At the Chargers practice facility in Costa Mesa, there are two football fields for the team to practice. Usually, around this time, only one is in use for the offense and defense, while the special teams are on the second one, but not during Staley’s practice. He had Easton Stick leading an offense on that field while facing a defense.

“We just feel like that’s the model where everybody on your team can grow and develop at a high level, not specifically to players but also coaches,” explained Staley. “That’s where they can grow a lot. That’s where your future coordinators are going to come from. You’re creating a pipeline of coaches that are growing, that will be used to running the show, running the huddle, communicating, and coaching at a high level. Hopefully, what you’re doing is developing coaches and players at the same time.”

Why?

“The reason why we two-spot is so that our entire team can get work during the practice, and we can evaluate everybody on our team, not just part of our team,” said Staley. “There’s no way that you’re going to be able to identify the next [CB] Chris Harris [Jr.] or [RB] Austin Ekeler or [G] Matt Feiler if you don’t give these guys the opportunity to express themselves.”

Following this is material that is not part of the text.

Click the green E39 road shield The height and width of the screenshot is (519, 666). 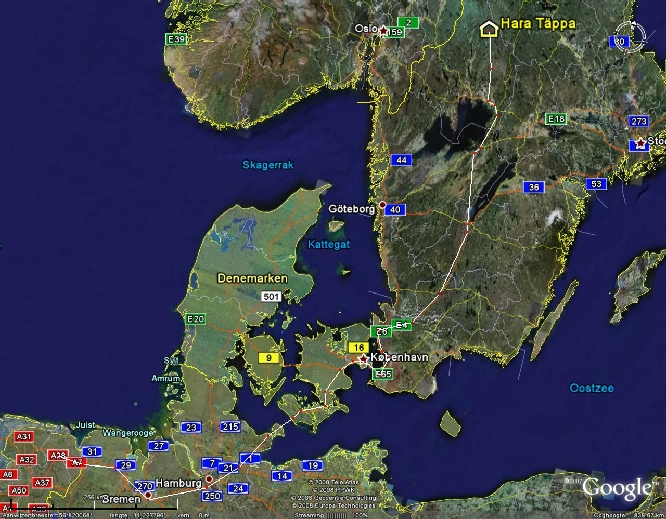177,39
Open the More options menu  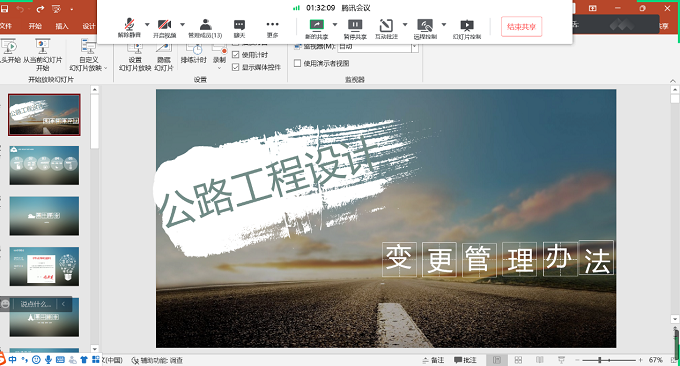coord(272,28)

He wants to help the team as a whole. The Chargers head coach sees the big picture that they are not only training players but coaches as well.

This was one thing that numerous ex-players said about Staley. He wants everyone to grow, whether it is an intern or his star player.

“I first reached out to Jalen about him when Coach first got the job, and he had nothing but positive things to say about him,” said James. “That’s hard, coming from Jalen. Everybody knows Jalen. He had a lot of positive things. Everything that he said, it’s been better. It’s been good.”

James said it perfectly that LA Rams cornerback Jalen Ramsey doesn’t just give out praise to blow smoke. He says it because he means it. James noticed it the first time that he met Staley the day of his introductory press conference.

Some players haven’t been around him as much, but after being hired, Staley made sure to call every player on the team to get to know them. There and on zoom were some of the only places that most players had met Staley.

Monday was the first time that they got to see him on the field. Receiver Keenan Allen was asked about his new head coach’s energy.

“I think it’s big,” said Allen. “Especially having a new coach, you want to start to gain trust, and you want to believe in somebody you can trust and feel like you’re going to fight for. I think he’s giving us that. The way he talks, it’s just giving us the confidence that we can go out there and play for a coach who is going to lead us in the right direction.”

The attendance on Monday was not bad. There were around ten players who were not present for voluntary workouts. The only penciled-in starter at practice for the offensive line on Monday was left tackle Rashawn Slater.

Staley said after practice that even if players aren’t there in person, they can still join the meetings.

“Anybody that wasn’t here in the present was able to be in the meeting as if they were there,” said Staley. “That was something that was really important to us. That’s why we feel really strongly about our way of doing things because it is inclusive to everybody. Everybody is improving. Like I said, we have had 100 percent attendance the whole way, and I think that speaks to the makeup of our guys.”